“This looks like the cover of Teen Beat!” says Ryan Jacob, yanking a copy of Kiplinger’s out of a file cabinet and examining it with theatrical disgust. Jacob was the August cover boy, and he isn’t quite finished living it down. “I look like Leif Garrett,” he groans.
The mutual-fund manager has two things nearly all of Wall Street wants: great performance and a full head of hair. Then again, he’s only 30. After attending Drexel University, he did time in the sleepy family-trusts department at Bankers Trust before he got restless and moved to a job analyzing IPOs for a small Manhattan asset-management company. Then he went from small to minuscule, managing an Internet fund for Kinetics Asset Management, a company so tiny its back-office operations were run out of a North Babylon, Long Island, garage. Jacob had only a piddling $200,000 to throw around, but that was enough. A stunning return of 196 percent by 1998 stamped him the No. 1 mutual-fund manager in the country. He both reaped the benefit of early recognition and paid the price. After watching his fund balloon to $715 million by July 1999 and establishing an eighteen-month return of 531 percent, Jacob quit: A deal to sell the fund to a more established company fell through, and Jacob informed Kinetics’ owners – a Russian-émigré computer programmer and a retired school superintendent – that he simply couldn’t afford to stay.
Living Dangerously Within days of his departure, Jacob staked out his own shop.
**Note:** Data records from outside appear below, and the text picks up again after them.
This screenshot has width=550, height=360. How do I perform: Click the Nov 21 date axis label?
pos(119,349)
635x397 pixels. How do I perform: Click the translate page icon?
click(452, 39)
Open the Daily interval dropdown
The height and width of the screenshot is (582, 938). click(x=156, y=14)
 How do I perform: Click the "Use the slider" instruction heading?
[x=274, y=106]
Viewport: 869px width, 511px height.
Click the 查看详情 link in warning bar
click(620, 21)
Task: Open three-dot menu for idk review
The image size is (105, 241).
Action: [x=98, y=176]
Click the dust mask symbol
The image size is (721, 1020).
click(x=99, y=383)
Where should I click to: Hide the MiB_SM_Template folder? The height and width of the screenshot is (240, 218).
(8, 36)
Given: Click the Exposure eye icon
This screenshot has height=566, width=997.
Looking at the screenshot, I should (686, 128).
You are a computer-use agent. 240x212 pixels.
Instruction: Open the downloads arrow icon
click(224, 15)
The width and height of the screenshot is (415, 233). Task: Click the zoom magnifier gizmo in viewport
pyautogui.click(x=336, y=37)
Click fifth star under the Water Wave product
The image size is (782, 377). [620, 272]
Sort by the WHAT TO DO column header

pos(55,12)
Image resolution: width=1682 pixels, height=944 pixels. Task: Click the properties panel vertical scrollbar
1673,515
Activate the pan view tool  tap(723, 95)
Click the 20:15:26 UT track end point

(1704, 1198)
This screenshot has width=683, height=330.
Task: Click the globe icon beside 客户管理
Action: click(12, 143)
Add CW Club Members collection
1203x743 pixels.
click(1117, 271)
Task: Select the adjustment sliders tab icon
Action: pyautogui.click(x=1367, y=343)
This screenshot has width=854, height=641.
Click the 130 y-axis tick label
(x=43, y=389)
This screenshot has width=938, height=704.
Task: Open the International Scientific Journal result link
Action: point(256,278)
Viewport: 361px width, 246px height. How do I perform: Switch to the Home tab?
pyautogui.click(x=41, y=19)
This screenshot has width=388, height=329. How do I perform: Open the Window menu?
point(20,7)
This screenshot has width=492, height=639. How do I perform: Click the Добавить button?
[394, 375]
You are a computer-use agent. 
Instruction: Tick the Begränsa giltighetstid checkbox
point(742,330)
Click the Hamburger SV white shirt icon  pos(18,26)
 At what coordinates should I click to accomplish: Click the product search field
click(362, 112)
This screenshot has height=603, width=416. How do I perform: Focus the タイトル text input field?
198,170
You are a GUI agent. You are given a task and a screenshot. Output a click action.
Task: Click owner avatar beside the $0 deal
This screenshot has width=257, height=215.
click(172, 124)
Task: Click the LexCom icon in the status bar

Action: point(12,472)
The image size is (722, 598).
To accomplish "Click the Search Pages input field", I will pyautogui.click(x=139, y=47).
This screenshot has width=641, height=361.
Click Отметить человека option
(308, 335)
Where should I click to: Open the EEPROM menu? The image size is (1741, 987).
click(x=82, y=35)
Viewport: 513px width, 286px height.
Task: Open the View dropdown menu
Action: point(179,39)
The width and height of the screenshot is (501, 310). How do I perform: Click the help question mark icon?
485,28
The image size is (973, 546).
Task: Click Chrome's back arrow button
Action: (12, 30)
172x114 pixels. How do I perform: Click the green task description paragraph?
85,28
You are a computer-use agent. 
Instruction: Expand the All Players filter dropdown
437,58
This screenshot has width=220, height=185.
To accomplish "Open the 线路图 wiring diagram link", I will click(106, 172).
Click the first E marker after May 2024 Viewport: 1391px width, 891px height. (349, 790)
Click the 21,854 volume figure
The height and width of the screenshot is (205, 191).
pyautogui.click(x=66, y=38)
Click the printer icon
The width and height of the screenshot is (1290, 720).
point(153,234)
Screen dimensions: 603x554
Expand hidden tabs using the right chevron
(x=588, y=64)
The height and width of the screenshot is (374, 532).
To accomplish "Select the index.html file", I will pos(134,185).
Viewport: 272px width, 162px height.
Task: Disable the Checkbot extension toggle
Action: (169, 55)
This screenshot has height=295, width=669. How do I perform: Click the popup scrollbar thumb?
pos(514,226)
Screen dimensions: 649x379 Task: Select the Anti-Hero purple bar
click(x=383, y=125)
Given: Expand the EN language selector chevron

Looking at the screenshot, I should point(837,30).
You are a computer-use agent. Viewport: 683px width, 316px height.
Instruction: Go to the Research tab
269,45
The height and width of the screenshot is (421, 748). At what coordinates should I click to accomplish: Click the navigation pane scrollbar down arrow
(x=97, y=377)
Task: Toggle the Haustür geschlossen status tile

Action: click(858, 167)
His target launch was Labor Day, but Jacob immediately found himself mired in regulatory hell at the SEC, arguing over ownership of his track record with his former employer. “They had to protect their business,” he explains, “so they said, ‘Well, Ryan was just part of a team managing the fund, and he really wasn’t the one driving the investment decisions,’ which was completely false.”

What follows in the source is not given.